***** Recorded information

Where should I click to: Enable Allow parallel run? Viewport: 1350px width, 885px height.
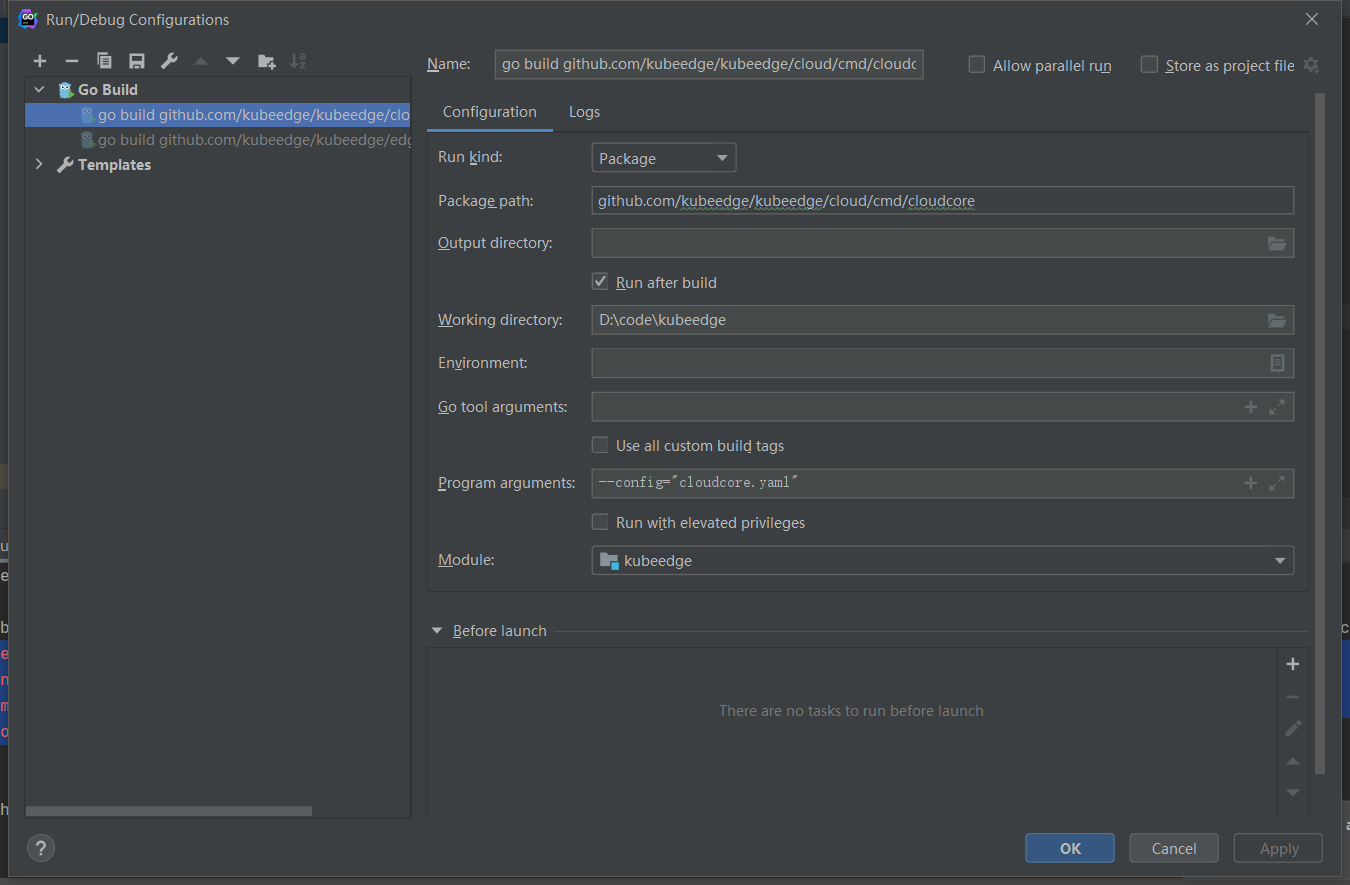tap(976, 64)
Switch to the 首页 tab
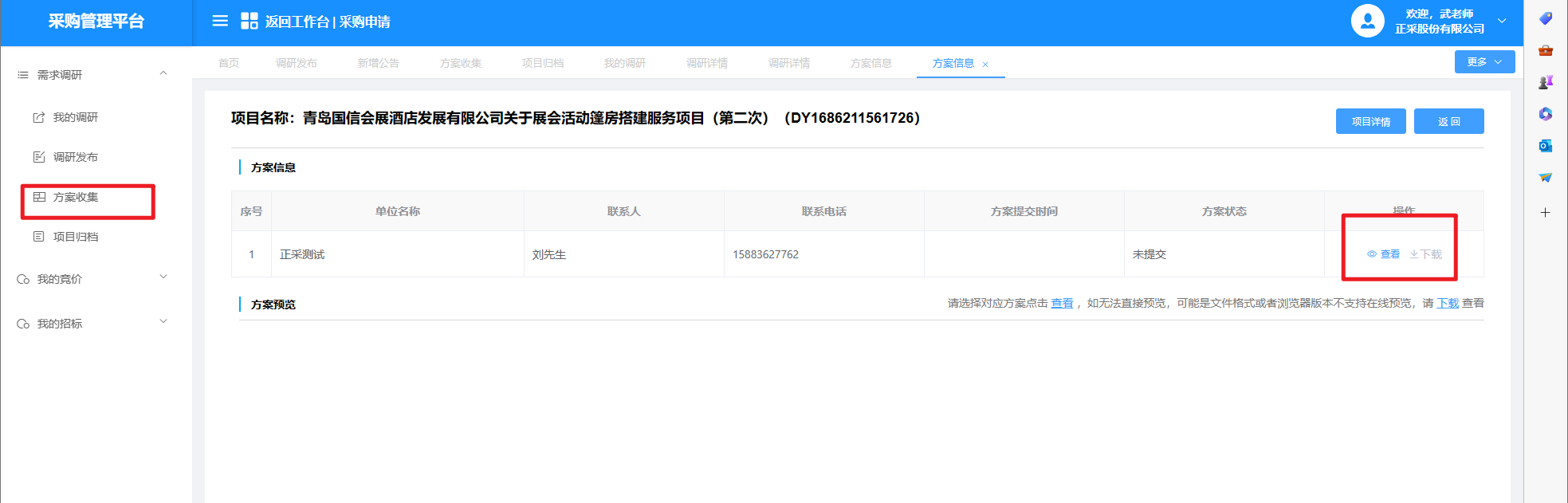Image resolution: width=1568 pixels, height=503 pixels. (x=229, y=63)
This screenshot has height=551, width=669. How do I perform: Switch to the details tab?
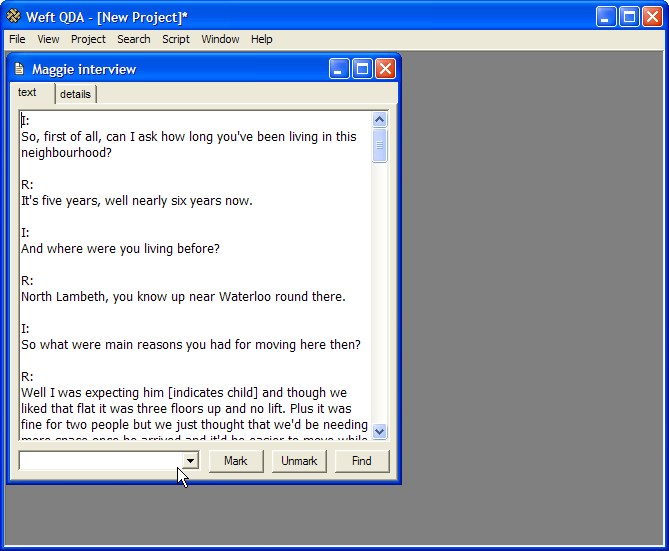(75, 94)
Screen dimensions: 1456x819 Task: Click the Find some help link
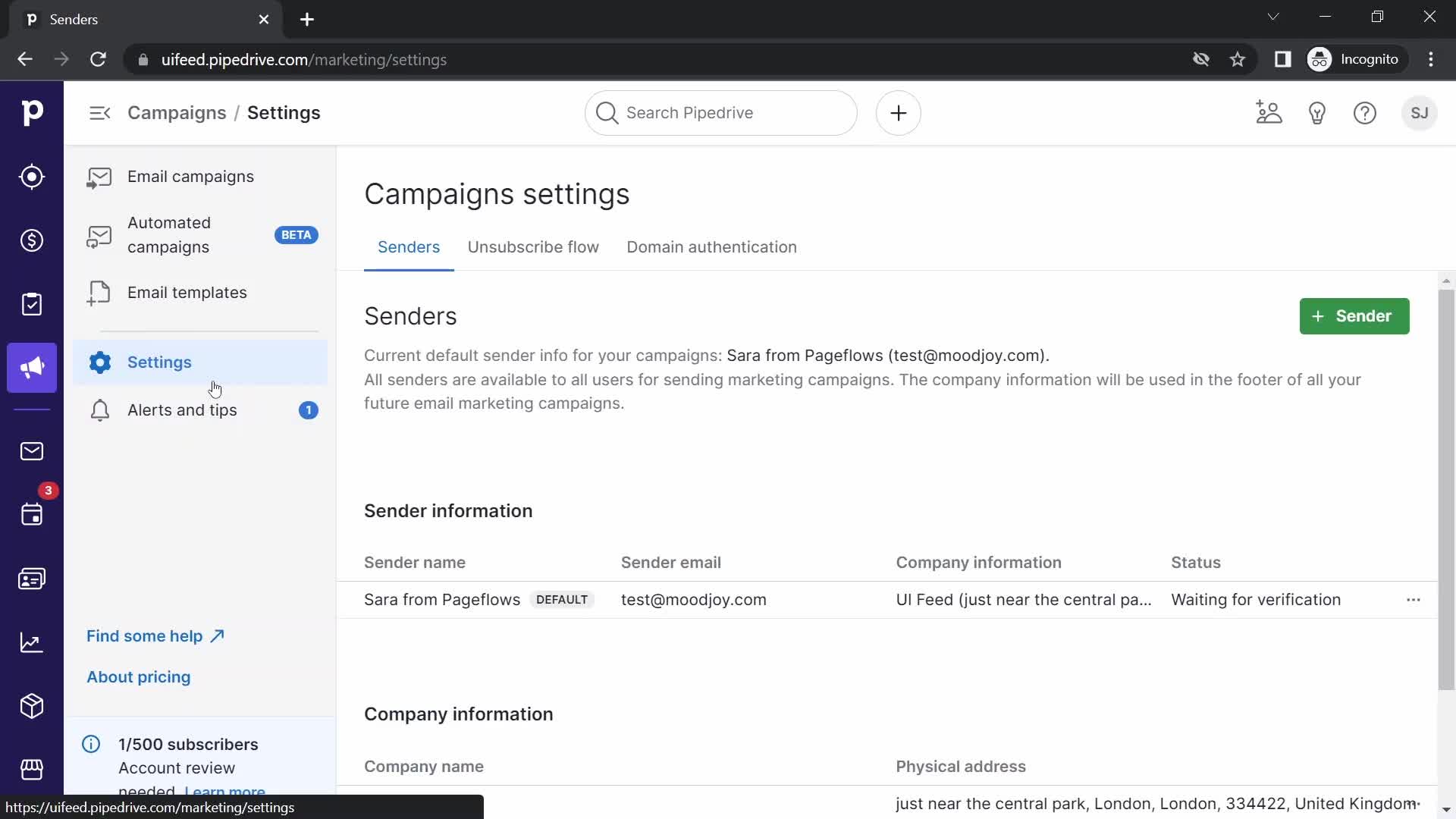(x=155, y=635)
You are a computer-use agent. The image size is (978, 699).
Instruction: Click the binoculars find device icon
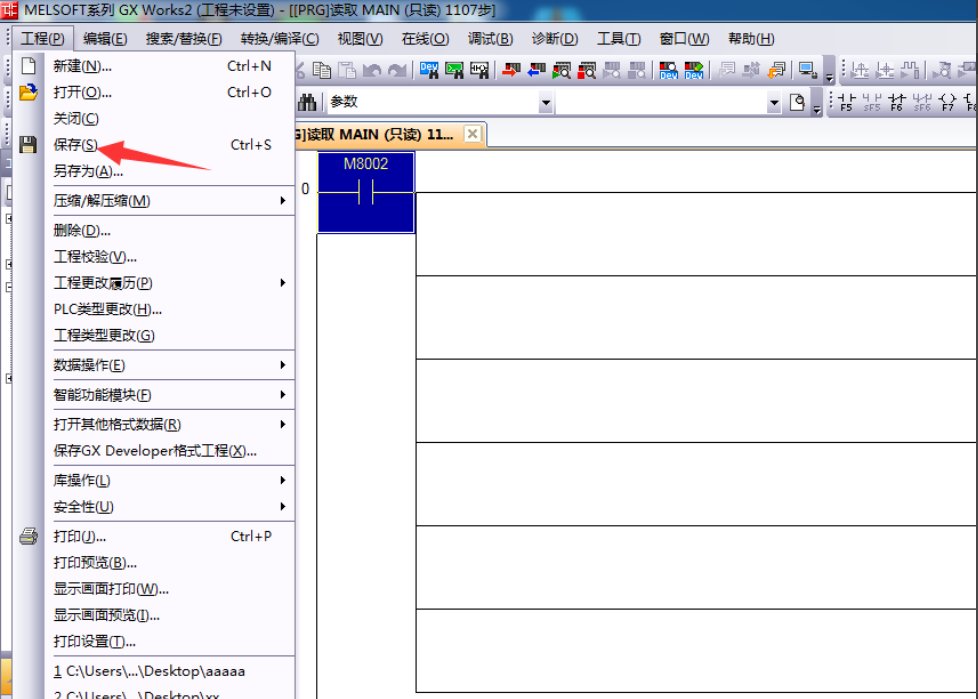click(308, 102)
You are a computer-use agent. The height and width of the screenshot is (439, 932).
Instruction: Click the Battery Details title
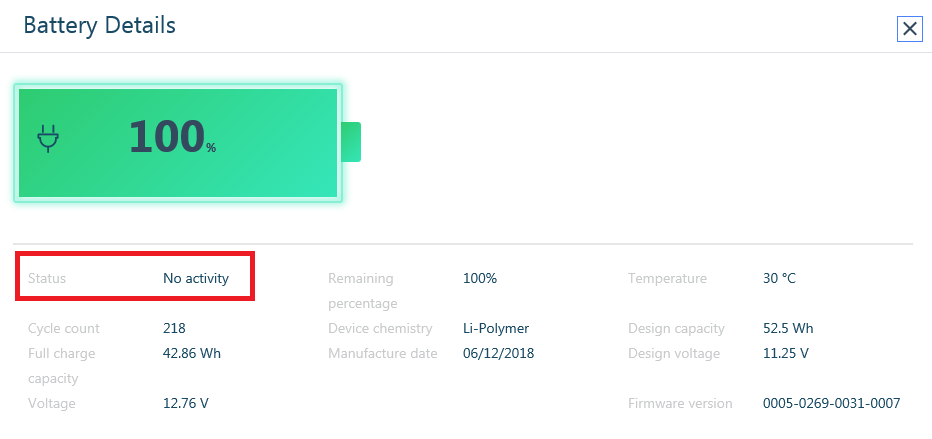(x=99, y=26)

**********

Work request
Retype the whole of the data verbatim. Skip every picture.

Result
Where should I click to: Enable Allow parallel run? Viewport: 1350px width, 885px height.
tap(976, 64)
Switch to the 首页 tab
Image resolution: width=1568 pixels, height=503 pixels. (x=229, y=63)
This screenshot has height=551, width=669. How do I perform: Switch to the details tab?
(75, 94)
Screen dimensions: 1456x819 Task: Click the Find some help link
(x=155, y=635)
You are a computer-use agent. The image size is (978, 699).
Instruction: Click the binoculars find device icon
click(308, 102)
You are a computer-use agent. The height and width of the screenshot is (439, 932).
Instruction: Click the Battery Details title
(x=99, y=26)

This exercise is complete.